Emotional toll of Saints loss costing businesses, too

Dana, Barry and Shea Majoria Sr. along with Shea Majoria Jr.

Win would likely have stirred up traffic, sales

The infamous NFC Championship “no call” that cost the New Orleans Saints a trip to the Super Bowl has taken a large emotional toll on its fanbase statewide — and also something of an economic one.

A Super Bowl appearance for the home team means that many more parties and get-togethers on both game day and before provide a boost to local retailers and an uplifted base of consumers.
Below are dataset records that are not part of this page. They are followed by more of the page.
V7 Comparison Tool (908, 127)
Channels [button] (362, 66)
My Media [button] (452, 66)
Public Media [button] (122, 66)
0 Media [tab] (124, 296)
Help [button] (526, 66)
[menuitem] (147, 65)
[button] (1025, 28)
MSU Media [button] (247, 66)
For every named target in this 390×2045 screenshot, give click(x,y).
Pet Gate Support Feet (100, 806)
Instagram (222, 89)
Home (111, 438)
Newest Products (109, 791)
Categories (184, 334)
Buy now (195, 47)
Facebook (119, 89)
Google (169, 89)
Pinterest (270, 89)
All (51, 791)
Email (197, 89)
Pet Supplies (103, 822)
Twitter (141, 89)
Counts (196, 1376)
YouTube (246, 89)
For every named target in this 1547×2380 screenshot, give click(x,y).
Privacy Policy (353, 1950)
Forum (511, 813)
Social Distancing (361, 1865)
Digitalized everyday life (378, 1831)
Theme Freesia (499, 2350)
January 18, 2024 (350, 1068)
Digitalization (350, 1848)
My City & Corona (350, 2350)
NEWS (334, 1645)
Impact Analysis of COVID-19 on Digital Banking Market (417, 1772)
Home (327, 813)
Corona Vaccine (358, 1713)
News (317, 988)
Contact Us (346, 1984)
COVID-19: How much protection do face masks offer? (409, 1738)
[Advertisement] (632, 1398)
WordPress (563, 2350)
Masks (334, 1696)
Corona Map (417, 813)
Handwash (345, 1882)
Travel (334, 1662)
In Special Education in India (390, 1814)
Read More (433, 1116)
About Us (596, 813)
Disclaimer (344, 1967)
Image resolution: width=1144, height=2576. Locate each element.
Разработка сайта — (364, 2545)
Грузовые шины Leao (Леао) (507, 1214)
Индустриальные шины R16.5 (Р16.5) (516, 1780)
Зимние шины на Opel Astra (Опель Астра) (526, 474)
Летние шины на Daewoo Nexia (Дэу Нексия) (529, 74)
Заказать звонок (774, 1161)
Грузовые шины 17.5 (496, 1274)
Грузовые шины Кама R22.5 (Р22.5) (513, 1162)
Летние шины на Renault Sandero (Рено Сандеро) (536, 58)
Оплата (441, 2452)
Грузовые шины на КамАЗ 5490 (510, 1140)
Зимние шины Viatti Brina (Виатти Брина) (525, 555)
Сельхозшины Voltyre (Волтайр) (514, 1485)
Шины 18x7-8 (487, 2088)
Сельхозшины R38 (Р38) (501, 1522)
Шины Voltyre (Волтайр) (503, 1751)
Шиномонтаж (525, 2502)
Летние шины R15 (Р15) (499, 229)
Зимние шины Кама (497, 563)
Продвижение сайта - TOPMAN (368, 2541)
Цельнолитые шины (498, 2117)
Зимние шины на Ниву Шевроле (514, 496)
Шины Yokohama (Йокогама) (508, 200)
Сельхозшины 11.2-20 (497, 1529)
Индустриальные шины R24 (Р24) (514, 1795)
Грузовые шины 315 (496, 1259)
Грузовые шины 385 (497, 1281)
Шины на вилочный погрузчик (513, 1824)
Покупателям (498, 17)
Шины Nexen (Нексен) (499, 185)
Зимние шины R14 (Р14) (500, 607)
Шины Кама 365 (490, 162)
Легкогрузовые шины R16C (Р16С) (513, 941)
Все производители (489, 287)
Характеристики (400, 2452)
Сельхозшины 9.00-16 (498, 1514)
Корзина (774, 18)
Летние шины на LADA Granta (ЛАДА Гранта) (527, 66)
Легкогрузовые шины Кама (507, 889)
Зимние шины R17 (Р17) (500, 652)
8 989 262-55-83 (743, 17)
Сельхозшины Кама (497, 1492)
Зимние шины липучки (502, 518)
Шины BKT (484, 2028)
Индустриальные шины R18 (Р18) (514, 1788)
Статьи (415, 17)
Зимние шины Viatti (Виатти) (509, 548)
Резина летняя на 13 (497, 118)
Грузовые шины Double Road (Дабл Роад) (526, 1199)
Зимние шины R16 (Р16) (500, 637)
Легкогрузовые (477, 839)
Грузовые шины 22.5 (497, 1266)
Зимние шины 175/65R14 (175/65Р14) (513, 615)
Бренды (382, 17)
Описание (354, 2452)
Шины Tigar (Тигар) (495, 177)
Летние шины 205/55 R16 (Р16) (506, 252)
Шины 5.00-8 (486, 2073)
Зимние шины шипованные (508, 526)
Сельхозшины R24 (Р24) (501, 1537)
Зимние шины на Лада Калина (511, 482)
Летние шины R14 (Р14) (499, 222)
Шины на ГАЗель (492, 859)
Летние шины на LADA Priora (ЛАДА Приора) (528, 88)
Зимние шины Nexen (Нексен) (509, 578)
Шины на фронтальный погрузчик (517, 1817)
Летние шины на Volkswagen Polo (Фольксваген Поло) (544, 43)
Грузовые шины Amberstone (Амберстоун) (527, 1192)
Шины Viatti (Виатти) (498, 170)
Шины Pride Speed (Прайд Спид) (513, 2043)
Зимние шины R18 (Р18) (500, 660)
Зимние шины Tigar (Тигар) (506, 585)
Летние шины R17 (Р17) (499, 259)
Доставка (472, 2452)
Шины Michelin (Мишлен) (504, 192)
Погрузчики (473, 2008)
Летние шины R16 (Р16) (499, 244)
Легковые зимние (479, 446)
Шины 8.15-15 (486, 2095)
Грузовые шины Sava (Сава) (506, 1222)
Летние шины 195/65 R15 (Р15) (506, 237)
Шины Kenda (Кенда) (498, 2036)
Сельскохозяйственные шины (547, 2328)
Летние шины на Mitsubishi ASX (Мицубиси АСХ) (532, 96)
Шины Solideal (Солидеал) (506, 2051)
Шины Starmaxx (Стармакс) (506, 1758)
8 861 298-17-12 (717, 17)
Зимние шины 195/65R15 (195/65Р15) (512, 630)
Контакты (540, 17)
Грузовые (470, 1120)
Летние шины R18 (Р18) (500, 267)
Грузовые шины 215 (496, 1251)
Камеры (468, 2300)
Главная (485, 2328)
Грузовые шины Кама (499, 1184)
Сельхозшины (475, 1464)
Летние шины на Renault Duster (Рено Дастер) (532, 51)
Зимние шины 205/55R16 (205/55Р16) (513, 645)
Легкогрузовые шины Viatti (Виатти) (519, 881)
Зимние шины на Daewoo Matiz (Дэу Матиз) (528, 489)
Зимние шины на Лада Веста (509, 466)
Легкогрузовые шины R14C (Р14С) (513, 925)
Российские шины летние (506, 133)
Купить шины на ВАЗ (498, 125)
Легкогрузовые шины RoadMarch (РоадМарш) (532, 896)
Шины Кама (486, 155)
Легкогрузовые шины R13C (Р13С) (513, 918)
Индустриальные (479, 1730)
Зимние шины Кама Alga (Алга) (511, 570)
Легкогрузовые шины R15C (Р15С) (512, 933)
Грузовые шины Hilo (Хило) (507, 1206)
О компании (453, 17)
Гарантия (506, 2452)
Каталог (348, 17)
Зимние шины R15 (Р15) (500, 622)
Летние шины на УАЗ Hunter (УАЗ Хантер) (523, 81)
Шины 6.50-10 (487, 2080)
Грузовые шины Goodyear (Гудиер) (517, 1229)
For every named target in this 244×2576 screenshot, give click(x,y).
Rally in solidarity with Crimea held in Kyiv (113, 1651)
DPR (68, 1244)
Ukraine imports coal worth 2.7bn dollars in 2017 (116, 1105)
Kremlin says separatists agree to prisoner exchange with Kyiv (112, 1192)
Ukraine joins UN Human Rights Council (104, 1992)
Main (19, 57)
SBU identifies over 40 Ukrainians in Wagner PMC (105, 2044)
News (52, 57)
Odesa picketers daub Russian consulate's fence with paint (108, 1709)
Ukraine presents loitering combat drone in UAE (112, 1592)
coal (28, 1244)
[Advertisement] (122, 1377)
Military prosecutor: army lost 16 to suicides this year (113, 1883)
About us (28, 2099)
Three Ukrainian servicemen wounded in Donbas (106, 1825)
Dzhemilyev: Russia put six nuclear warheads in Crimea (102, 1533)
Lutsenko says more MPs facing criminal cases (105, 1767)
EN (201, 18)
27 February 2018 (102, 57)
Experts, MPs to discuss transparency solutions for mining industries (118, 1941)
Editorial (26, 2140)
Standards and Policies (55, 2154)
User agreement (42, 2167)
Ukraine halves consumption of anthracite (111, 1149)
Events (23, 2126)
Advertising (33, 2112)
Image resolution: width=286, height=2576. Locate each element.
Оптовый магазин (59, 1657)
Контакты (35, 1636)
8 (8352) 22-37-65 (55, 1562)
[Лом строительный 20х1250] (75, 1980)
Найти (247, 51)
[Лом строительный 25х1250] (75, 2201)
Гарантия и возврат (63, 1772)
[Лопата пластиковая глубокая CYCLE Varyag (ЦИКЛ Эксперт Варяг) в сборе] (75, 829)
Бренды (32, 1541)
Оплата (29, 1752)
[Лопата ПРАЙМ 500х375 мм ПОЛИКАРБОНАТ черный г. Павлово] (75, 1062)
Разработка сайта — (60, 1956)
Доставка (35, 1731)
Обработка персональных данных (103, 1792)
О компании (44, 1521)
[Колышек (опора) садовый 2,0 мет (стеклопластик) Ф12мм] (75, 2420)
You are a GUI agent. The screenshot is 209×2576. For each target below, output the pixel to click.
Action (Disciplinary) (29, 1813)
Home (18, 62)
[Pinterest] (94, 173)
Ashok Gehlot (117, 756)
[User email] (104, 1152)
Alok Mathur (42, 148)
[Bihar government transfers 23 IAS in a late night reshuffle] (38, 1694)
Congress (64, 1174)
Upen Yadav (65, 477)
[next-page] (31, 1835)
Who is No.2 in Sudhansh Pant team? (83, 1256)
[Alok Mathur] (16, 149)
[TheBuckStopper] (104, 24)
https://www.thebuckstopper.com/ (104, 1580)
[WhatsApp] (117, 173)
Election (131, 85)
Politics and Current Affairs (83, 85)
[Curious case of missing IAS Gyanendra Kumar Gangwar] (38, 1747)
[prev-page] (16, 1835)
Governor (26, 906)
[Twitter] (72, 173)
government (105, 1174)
Instead, the decision to not call an clear late game pass interference penalty meant the end of the Saints season and dealt a body blow to so many locals.

Barry Majoria, of Majoria’s Supermarket, said he can already see the toll it’s taken on customers.

“It looks like all the air went out of the balloon,” Majoria said.

He recalled that the Saints’ Super Bowl appearance in the 2009 season resulted in numerous parties and events to celebrate, which meant more catering for the family-owned market.

“It was like another Christmas,” Majoria said. “Right now, I’m not very optimistic about any business … certainly within the month and maybe not until Valentine’s Day or Mardi Gras. It’s gonna result in a very big swing on businesses, and I can see it already.”

Of course, as a fan of the team himself, it was a tough blow to absorb in and of itself, with the potential loss of Super Bowl-driven business only dealing additional impact.

And while the Super Bowl  results in more parties and social activities, many here have seemingly lost interest in the game.

“It looks like all the air went out of the balloon.” – Barry Majoria

“I don’t anticipate nearly as big a Sunday as it would have been … it just put people on a sour note,” he said. “I think if it had been a loss by three or four touchdowns, that’s one thing, that’s not like having it stolen from you. I think people aren’t as interested and a lot aren’t going to watch it.”

Pat Greaud of Greaud’s Fine Foods in Norco said he isn’t sure what kind of impact it could ultimately have on sales, but he can see the difference in many customers compared to before the loss.

“With the Saints, LSU, Tulane … they win and the hype is there. And the Saints losing the way that they lost, the hype is totally gone,” Greaud said. “Everyone is disgusted with the way the referees called the game.

“It’s nothing but good when our local teams win. Everyone’s excited. But right now, it’s clear people aren’t as lively.”

While time will tell what impact is has on both supermarkets in terms of lost potential food and alcohol sales and catering, for Kristi Brocato of The Basketry, Saints and Fleur De Lis items are always hot sellers, but a potential red hot two-week run up to the Super Bowl isn’t in the cards.

Brocato said it’s disappointing on several levels to not see the Saints in the big game, and said the sales on those items during the leadup won’t be what they could have been had the team made it

But she also believes the no call and disappointment in the loss won’t break Saints’ fans or deter them long term.

“The loss is disappointing, but people love them,” Brocato said. “It would have been nice to go to the Super Bowl and have two weeks to sell more … we’d have, but it’s OK.

“The Saints season was great for business, but while that loss was heartbreaking, I know our customers love their Saints and will continue to support them. It’s Black and Gold all the way.”